Önce Lefkoşa'nın dışındaki Kırklar Mescidini ziyaret edip burada metfun kırk sahabe için dua edip öğle namazını eda ettik. İkram edilen çorbamızı içtik. Daha sonra Magosa'ya doğru yola çıktık. Önce yıllarca kapalı kalan Türkiye'nin gayretleri ile ziyarete açılan ama hiçbir onarım ve inşaata izin verilmeyen 1974’te çetin çatışmaların yaşandığı kapalı Maraş sokaklarında İbretlik bir gezinti yapıp sahilden Akdeniz'i izledik. Daha sonra Kıbrıs Fatih'i Lala Mustafa Paşa'nın isminin verildiği katedralden çevrilen tarihi camide ikindi namazını kılıp Şair Namık Kemal'in hapis yattığı zindanı ziyaret ettik. Salamis antik kentini de ziyaret edip akşam olduğu için konaklamak üzere Lefkoşa'ya döndük. Lefkoşa'nın kenar semtlerinden birinde geniş bir arazide kurulan Hala Sultan İlahiyat Kolejinin Edirne'deki Selimiye Caminin biraz küçültülmüşü olan 4 minareli güzel camisinde akşam namazını kılmanın ardından eşyalarımızı Hala Sultan Koleji'nin misafirhanesine bırakıp akşam yemeği için Lefkoşa'nın şehir merkezine geçtik. Yemekten sonra bir müddet şehir merkezinde gezinti yapıp istirahat için Hala Sultan Koleji misafirhanesine geçtik

KKTC gezimizin 2. günü sabah çorbasının ardından Lefkoşa gezimiz başladı. Lefkoşa şehir merkezi çoğunluğu Osmanlı döneminde yapılmış hanlar, pasajlar, evler ve iş yerleri ile resmi binalarla dolu bir tarih müzesi görünümünde. Hanları, pasajları, daracık cadde ve sokakları insana tarihe yolculuk yaşatıyor.
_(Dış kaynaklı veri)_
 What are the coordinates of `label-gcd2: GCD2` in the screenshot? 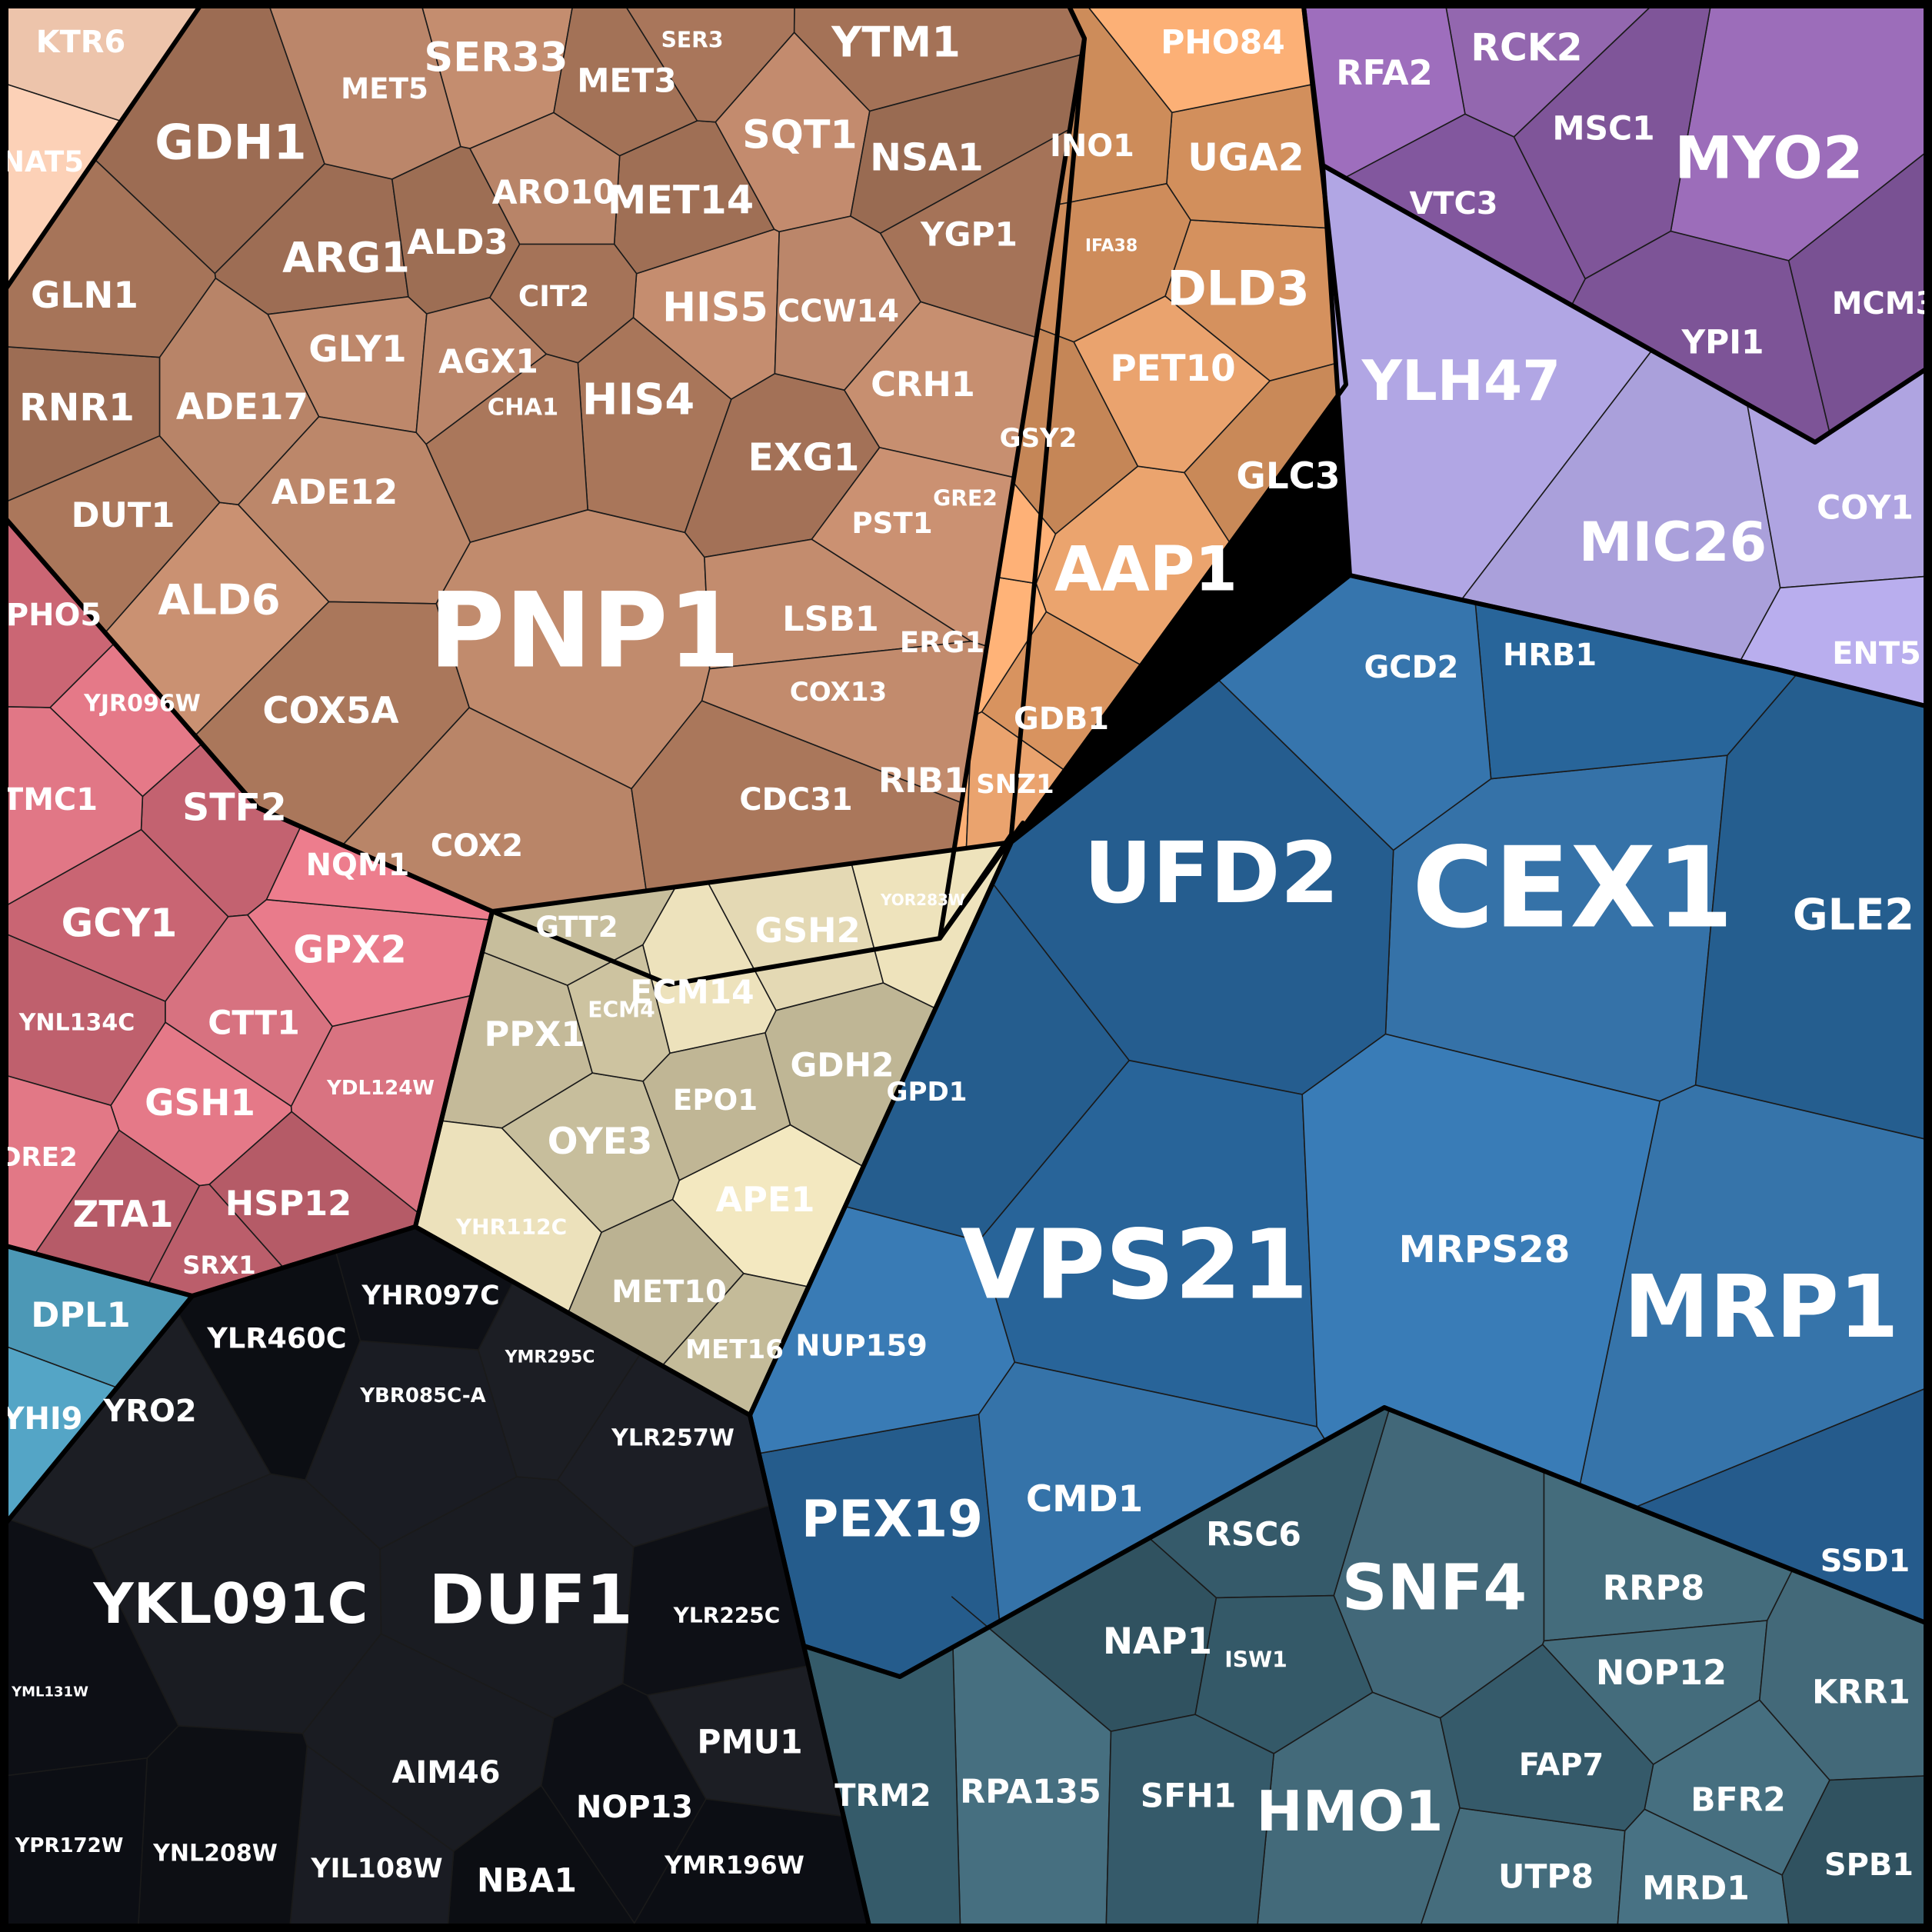 It's located at (1412, 668).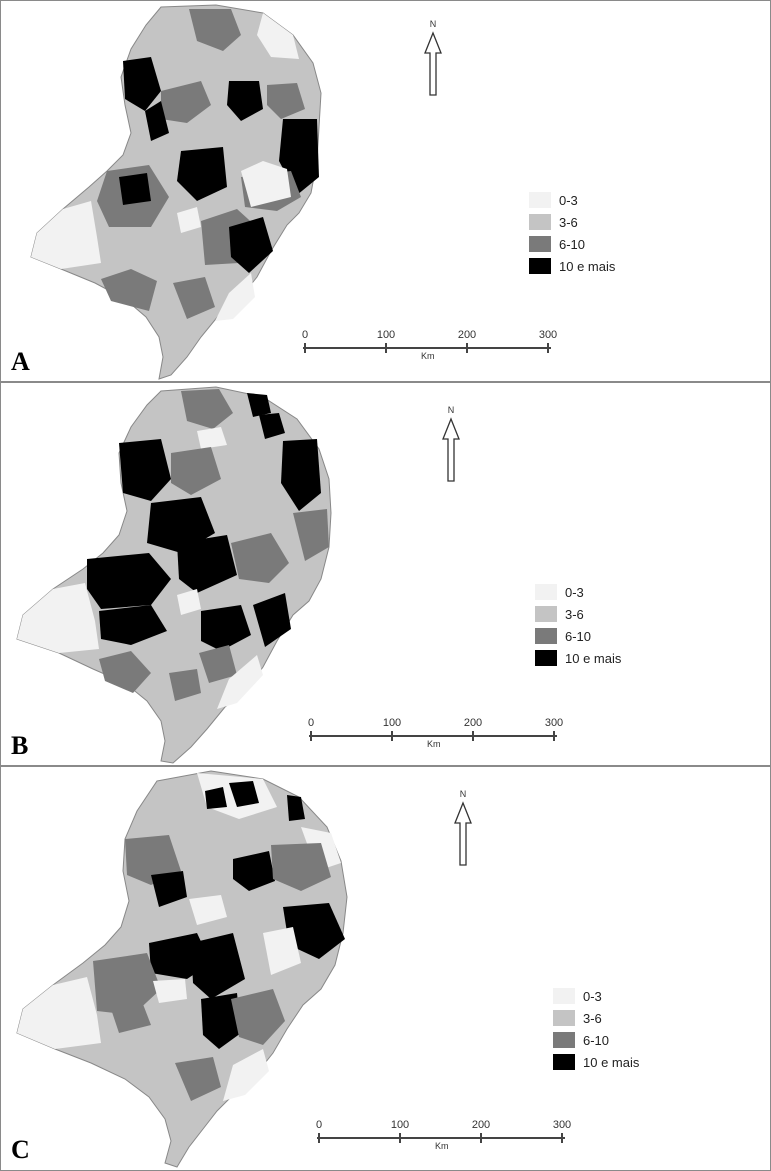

Kıbrıs'ı fetheden Sultan II.Selim'in adı verilen kiliseden camiye çevrilen Selimiye Camii gerçek bir tarih mirası. Öğle namazını Yeni Camide eda edip MHP'nin ilk genel başkanı ve başbuğu Alparslan Türkeş'in doğduğu evi ziyaret edip Lefkoşa şehir turumuzu tamamlamanın ardından kurumlar ziyaretine başladık.

İlk ziyaretimizi Türkiye'nin Kuzey Kıbrıs din Ataşesi Dursun Ali Coşkun’a yaptık. Geziye katılan 19 kişi ile birlikte Ataşeliğin toplantı salonunda yaptığımız görüşme çok verimli geçti Ateşe Dursun Ali Coşkun Kıbrıs'taki dini hayat, eğitim hayatı ve bu alanda atılması gereken adımlar ve yapılması gereken yatırımlar konusunda güzel izahlarda bulundu, bilgiler verdi. Ziyaretimizden memnuniyetini dile getirdi, anlamlı hediyeler verdi. Biz de çam sakızı çoban armağanı hediyelerimizi takdim edip hatıra fotoğrafı çektirerek teşekkür edip ziyareti tamamladık.